Service Dependency

This support forum board is for support questions relating to Nagios XI, our flagship commercial network monitoring solution.
Locked
Maxwellb99
Posts: 97
Joined: Tue Jan 26, 2016 5:29 pm

Service Dependency

Post by Maxwellb99 »

Hi,

I'm trying to set up Service Dependencies. I lay out the use case, variables, then present my solutions. Please respond to the questions in red. Further, please let me know if my understanding is incorrect and let me know the best way to implement this, if it is contrary to one of the solutions given below.

I make use of your documentation:
https://assets.nagios.com/downloads/nag ... tions.html
https://assets.nagios.com/downloads/nag ... ricks.html

Motivation:
Case1: OCC wants to be alerted for Mem if Mem & Processor Queue Length are both critical.
Case2: OCC wants to be alerted for Mem_db if Mem_db, Processor Queue Length, & “sqlservr” process CPU are all critical.

Service A := Mem
Service B := Mem_db
Service C := Processor Queue Length (PQL)
Service D := “sqlservr” process CPU (PCPU)
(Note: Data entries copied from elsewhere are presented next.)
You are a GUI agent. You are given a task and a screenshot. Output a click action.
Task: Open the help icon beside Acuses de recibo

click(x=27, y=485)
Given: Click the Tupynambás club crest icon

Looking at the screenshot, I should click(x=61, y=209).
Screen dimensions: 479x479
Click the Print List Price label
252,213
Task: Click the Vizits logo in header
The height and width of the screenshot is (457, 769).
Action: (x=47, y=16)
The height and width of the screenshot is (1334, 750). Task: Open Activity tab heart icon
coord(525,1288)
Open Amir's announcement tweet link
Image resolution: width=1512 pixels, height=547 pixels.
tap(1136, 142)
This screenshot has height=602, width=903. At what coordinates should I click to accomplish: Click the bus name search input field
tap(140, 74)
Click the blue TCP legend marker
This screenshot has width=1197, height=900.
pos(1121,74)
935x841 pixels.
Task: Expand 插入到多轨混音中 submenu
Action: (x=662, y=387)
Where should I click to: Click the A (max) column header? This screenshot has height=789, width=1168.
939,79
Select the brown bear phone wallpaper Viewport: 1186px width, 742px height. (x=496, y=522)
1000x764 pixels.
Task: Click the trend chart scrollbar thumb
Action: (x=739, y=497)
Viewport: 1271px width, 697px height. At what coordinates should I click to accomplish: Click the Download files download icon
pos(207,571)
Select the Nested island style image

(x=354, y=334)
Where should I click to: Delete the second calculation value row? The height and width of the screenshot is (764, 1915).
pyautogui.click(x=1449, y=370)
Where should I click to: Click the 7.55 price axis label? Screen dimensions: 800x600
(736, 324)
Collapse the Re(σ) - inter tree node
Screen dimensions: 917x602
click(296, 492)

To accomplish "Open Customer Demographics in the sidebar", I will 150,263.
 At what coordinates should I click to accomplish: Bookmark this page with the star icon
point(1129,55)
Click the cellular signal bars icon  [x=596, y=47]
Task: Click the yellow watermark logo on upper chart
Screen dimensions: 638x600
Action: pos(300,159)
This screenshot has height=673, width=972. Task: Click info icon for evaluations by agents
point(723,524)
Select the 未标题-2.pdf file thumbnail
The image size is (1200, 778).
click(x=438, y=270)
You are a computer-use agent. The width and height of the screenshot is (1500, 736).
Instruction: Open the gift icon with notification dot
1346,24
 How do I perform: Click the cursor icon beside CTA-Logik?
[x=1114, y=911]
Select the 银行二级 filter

Each of the associated Services has a constituent HostGroup named similarly (eg Service A: Mem::Mem-Hg)
Universe All Windows Hosts.

Elementwise Hostgroup C is equivalent to the universe -- All hosts get the PQL Service.
Elementwise Hostgroup B is equivalent to Hostgroup D -- All SQL hosts
Elementwise Hostgroup A is the complement to Hostgroup B/D --Non-SQL hosts; equivalently universe - All SQL hosts


Case1 Soln:
1.A Can I make use of the "All Hosts In Multiple Hostgroups"
define servicedependency{
hostgroup_name HOSTGROUP C
service_description Service C
dependent_hostgroup_name HOSTGROUP A
dependent_service_description SERVICE A
notification_failure_criteria o,w,u,p
}

Does this say: for each host in Mem-HG. Mem is dependent on PQL. Only alert Service A if Service C is also in a Hard-state Critical?

This is where my confusion comes in. "Nagios gets the current status* of the service that is being depended upon."

Given generic hosts a0,a1,a2 in Service A-HG & c0,c1,c2 as members of Service C-HG and the services listed above. Nagios kicks off the check for Service A which arguably is three services: service A::Host_a0; service A::Host_a1; service A::Host_a2. Similarly for Service C.

Basically, Can you confirm that this does an element-wise check?

Said another way; imagine that I have hosts x,y,z as members of Mem-Hg. Further, host y is in a state that would trigger a notification (namely Service A is critical & Service C is also critical; both sharing host y as a member of those services), despite the fact that the HG contains other elements that are in say OK states, only host y would result in the expected behavior of sending out an alert. Correct?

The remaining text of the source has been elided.